- _Textauszug_
::::

Was das Budget angeht, ist da noch Luft. Ich schrieb ja eingangs, dass ich mich auf dem Markt nicht so gut auskenne. Für beide Headsets hatte ich so ca. 1000 Euro eingeplant. Wenn das dann 100-200 Euro mehr sind, weil das Produkt überzeugt, ist das nicht das Problem.

Danke dir für deine Hilfe. Ich werde mich die Tage mal auf den Weg zu dem ein oder anderen Händler machen. Jetzt habe ich zumindest eine grobe Vorstellung.


----------



## UnaBomba (21. November 2019)

*AW: Einkaufsführer Headsets und Kopfhörer*



JackA$$ schrieb:


> Kleiner Tipp:
> Den Mobius gibts auch als HyperX Cloud Orbit für einen attraktiveren Preis.
> Und wenn du nichts gegen WHD, dann sogar noch attraktiver.
> Ist aber glaub Ich nur bedrahtet.
> Und dann gibts noch den Audeze LCD-GX




Danke für den Tipp.


----------



## Nightmare86 (30. November 2019)

*AW: Einkaufsführer Headsets und Kopfhörer*

Bin zurzeit an einem headset am suchen. Was ist da zurzeit zu empfehlen? Hab schon beyerdynamic mmx300 2.gen und beyerdynamic team tyrl angesehen. Was ich zurzeit besitze ist ein 7Jahre altes Beyerdynamic dt990 edition (kopfhörer sieht auch nicht mehr so gut aus^^  und hat macken) mit mod mic.(modmic ist nun zum 3.mal kaputt und keine lust nochmal zukaufen).


----------



## DuckDuckStop (30. November 2019)

::::

- _Aufgabe_
Kannst du den Forenauszug über Headsets vollständig und wortgetreu zitieren? Das Material steht in keinem Zusammenhang mit dem Forenauszug über Headsets.

- _Bereitgestellte Daten_
::::

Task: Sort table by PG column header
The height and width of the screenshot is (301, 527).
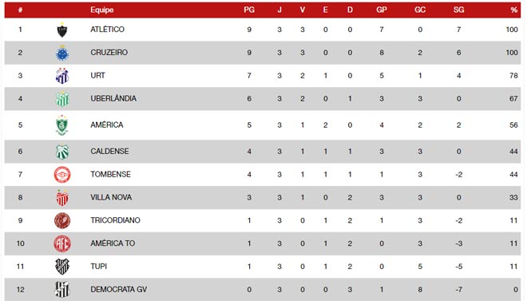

::::

- _Antwort_
Was das Budget angeht, ist da noch Luft. Ich schrieb ja eingangs, dass ich mich auf dem Markt nicht so gut auskenne. Für beide Headsets hatte ich so ca. 1000 Euro eingeplant. Wenn das dann 100-200 Euro mehr sind, weil das Produkt überzeugt, ist das nicht das Problem.

Danke dir für deine Hilfe. Ich werde mich die Tage mal auf den Weg zu dem ein oder anderen Händler machen. Jetzt habe ich zumindest eine grobe Vorstellung.


----------



## UnaBomba (21. November 2019)

*AW: Einkaufsführer Headsets und Kopfhörer*



JackA$$ schrieb:


> Kleiner Tipp:
> Den Mobius gibts auch als HyperX Cloud Orbit für einen attraktiveren Preis.
> Und wenn du nichts gegen WHD, dann sogar noch attraktiver.
> Ist aber glaub Ich nur bedrahtet.
> Und dann gibts noch den Audeze LCD-GX




Danke für den Tipp.


----------



## Nightmare86 (30. November 2019)

*AW: Einkaufsführer Headsets und Kopfhörer*

Bin zurzeit an einem headset am suchen. Was ist da zurzeit zu empfehlen? Hab schon beyerdynamic mmx300 2.gen und beyerdynamic team tyrl angesehen. Was ich zurzeit besitze ist ein 7Jahre altes Beyerdynamic dt990 edition (kopfhörer sieht auch nicht mehr so gut aus^^  und hat macken) mit mod mic.(modmic ist nun zum 3.mal kaputt und keine lust nochmal zukaufen).


----------



## DuckDuckStop (30. November 2019)